# Information shown
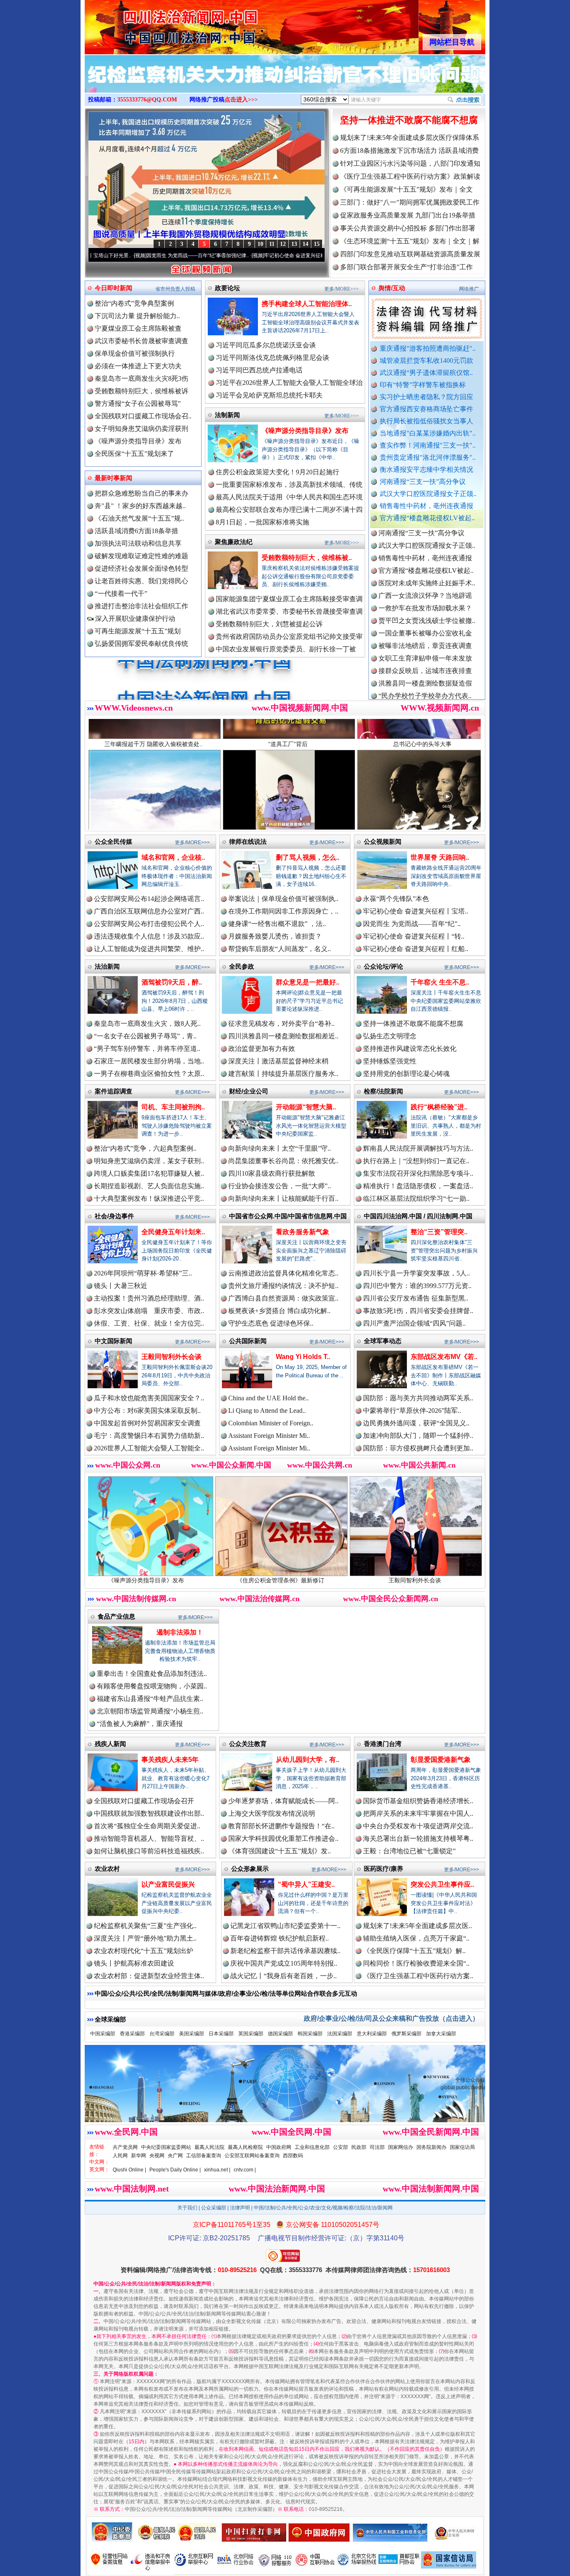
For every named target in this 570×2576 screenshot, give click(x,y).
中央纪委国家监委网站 (166, 2147)
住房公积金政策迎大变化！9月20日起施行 (277, 472)
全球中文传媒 (153, 24)
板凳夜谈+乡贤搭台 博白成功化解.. (279, 1310)
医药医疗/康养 (383, 1868)
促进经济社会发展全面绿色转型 (141, 568)
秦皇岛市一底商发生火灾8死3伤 (141, 378)
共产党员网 (125, 2147)
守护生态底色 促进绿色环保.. (270, 1323)
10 (260, 244)
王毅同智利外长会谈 (171, 1356)
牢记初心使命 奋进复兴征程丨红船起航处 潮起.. (320, 255)
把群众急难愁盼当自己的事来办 (141, 493)
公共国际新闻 (248, 1340)
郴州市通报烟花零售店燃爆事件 (425, 695)
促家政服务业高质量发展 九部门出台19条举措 (407, 215)
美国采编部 (191, 2034)
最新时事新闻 (113, 477)
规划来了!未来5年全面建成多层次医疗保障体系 (409, 137)
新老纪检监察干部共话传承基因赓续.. (285, 1950)
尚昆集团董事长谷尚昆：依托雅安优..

# Problem statement
All of the entries above need to be repeated exactly, minus the pictures.

# Written solution
For every named target in this 570×2576 screenshot, give click(x,y).
中央纪委国家监委网站 (166, 2147)
住房公积金政策迎大变化！9月20日起施行 (277, 472)
全球中文传媒 (153, 24)
板凳夜谈+乡贤搭台 博白成功化解.. (279, 1310)
医药医疗/康养 (383, 1868)
促进经济社会发展全面绿色转型 (141, 568)
秦皇岛市一底商发生火灾8死3伤 (141, 378)
共产党员网 (125, 2147)
守护生态底色 促进绿色环保.. (270, 1323)
10 (260, 244)
王毅同智利外长会谈 (171, 1356)
牢记初心使命 奋进复兴征程丨红船起航处 潮起.. (320, 255)
把群众急难愁盼当自己的事来办 (141, 493)
公共国际新闻 (248, 1340)
郴州市通报烟花零售店燃爆事件 (425, 695)
促家政服务业高质量发展 九部门出台19条举措 (407, 215)
美国采编部 (191, 2034)
最新时事新闻 (113, 477)
规划来了!未来5年全面建成多层次医疗保障体系 (409, 137)
新老纪检监察干部共话传承基因赓续.. (285, 1950)
尚昆集团董事长谷尚昆：依托雅安优..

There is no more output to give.